=== Section Start ===

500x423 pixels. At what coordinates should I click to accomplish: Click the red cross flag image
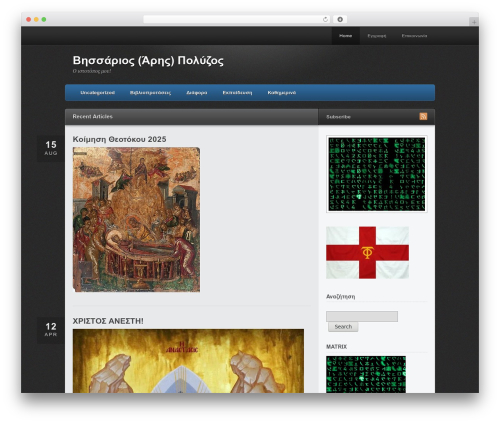tap(367, 253)
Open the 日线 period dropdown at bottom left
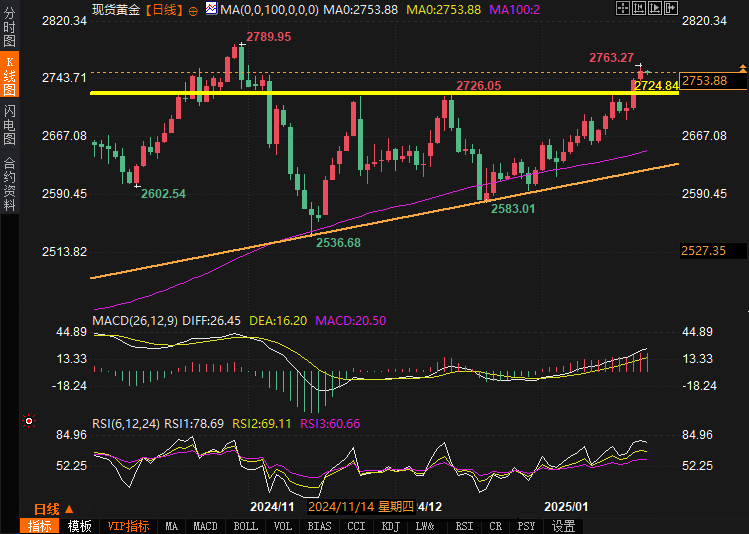The image size is (749, 534). [52, 508]
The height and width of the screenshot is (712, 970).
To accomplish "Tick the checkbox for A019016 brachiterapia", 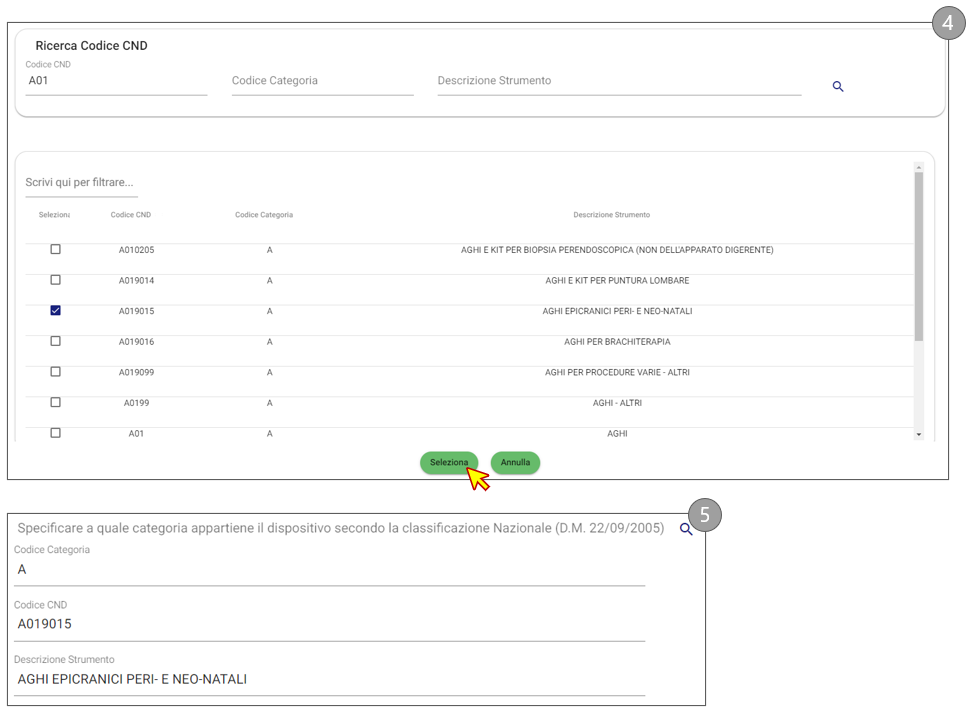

=== Section End ===

EXERCISE: Omit the pictures, then output the rest of the listing exactly.

RESPONSE AREA:
500x423 pixels. At what coordinates should I click to accomplish: Click the red cross flag image
tap(367, 253)
Open the 日线 period dropdown at bottom left
The image size is (749, 534). [52, 508]
The height and width of the screenshot is (712, 970).
To accomplish "Tick the checkbox for A019016 brachiterapia", 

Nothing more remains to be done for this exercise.